Methane – is the sleeping giant awakening?
Methane, the main component of natural gas, is in abundant supply. Yet enormous hidden sources of this potent greenhouse gas are in danger of being released into the atmosphere, accelerating climate change.
Methane (CH4) seems to be a true blessing: it serves us well as an energy source in the form of natural gas. And while it’s a fossil fuel, it is very clean burning — very few pollutants other than carbon dioxide (CO2) are released, and that amount is small, compared to the amount released in burning coal. New sources of natural gas right here in the U.S. have made natural gas comparatively inexpensive. Those new sources are both land-based, in the form of the controversial hydraulic fracturing technique (or “fracking,”) and water-based, in the form of conventional well drilling in the Gulf of Mexico.
Yet methane is about twenty times more potent a greenhouse gas (GHG) than is carbon dioxide, though in much lower concentration in our atmosphere. It comes from a variety of sources: organic wastes including human and animal manure, bogs, wetlands and landfills. More recently, it is being released from melting permafrost in the Arctic.
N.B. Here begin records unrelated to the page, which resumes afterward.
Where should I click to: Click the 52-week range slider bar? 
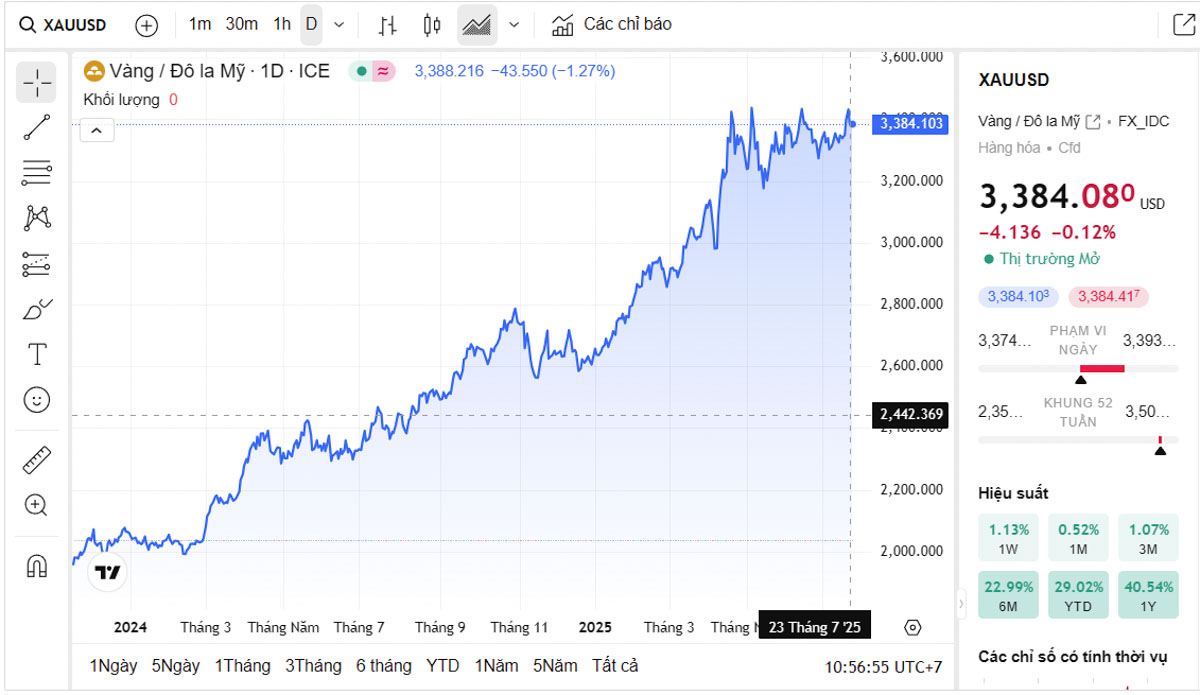coord(1077,440)
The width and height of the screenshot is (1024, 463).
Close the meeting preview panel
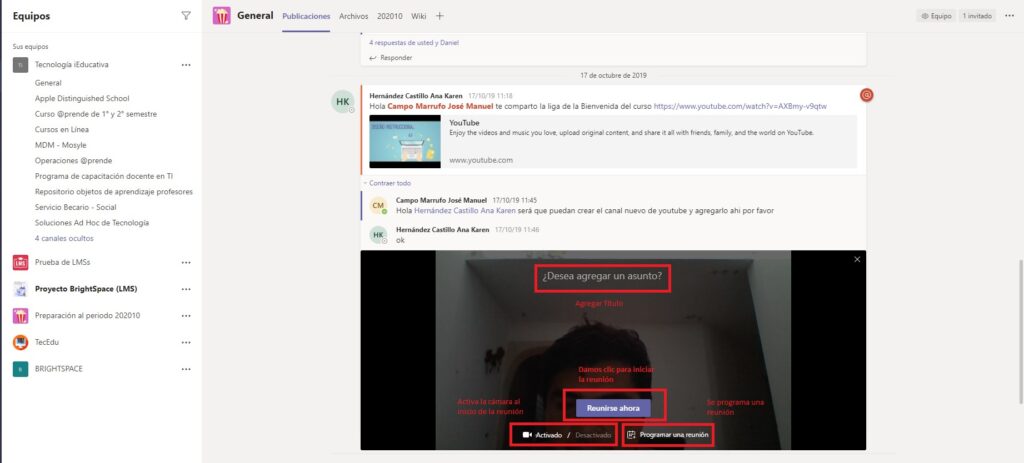[857, 259]
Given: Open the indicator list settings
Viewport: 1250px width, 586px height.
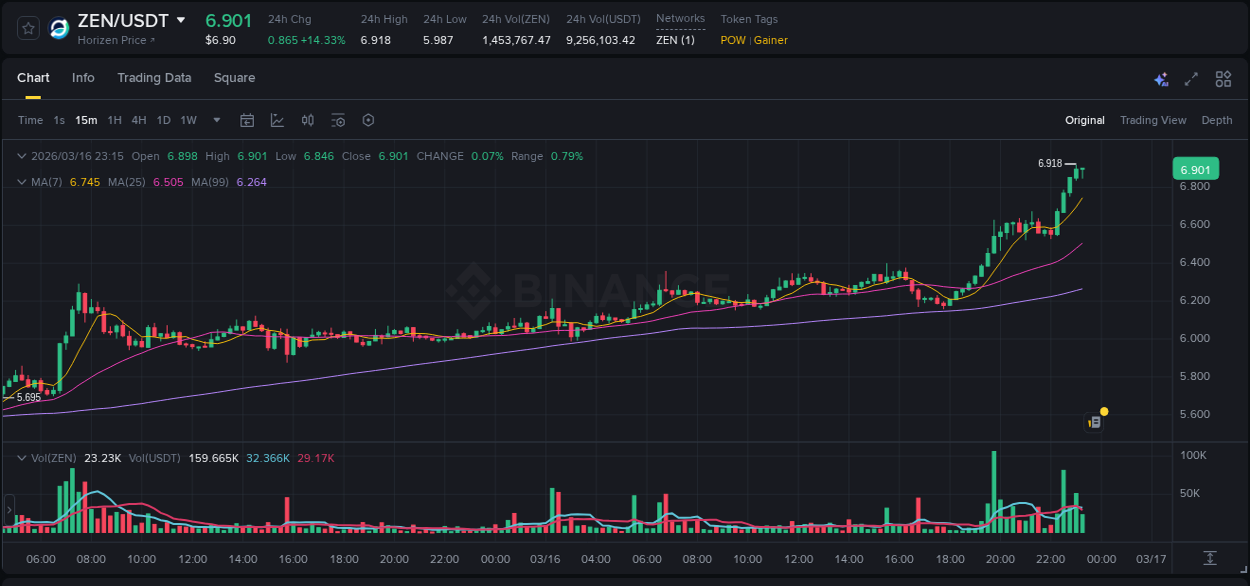Looking at the screenshot, I should tap(338, 120).
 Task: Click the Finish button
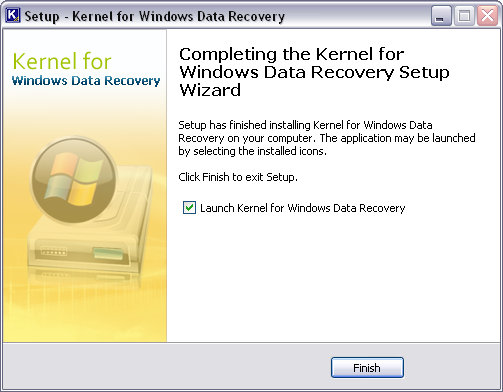(367, 368)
Potentially, from under the seas, there are the methane clathrates or methane hydrates. These are water ice and liquid methane structures formed under high pressure or extreme cold as found in very deep water or Arctic soil. Hydrates concentrate methane to some 160 times its gaseous state. According to the U.S. Geological Survey, the Gulf of Mexico is rich in these methane hydrates and could even serve as a source for future natural gas. Some estimates suggest there are tens of thousands of trillion cubic feet of natural gas tied up in methane hydrates near continental shelves.
There is some scientific discussion on how these frozen hydrates might let go of their methane, but one scenario suggests that warmer surface waters mixing with deeper ocean strata will melt the ice and release the bound methane. Another is release of methane from permafrost.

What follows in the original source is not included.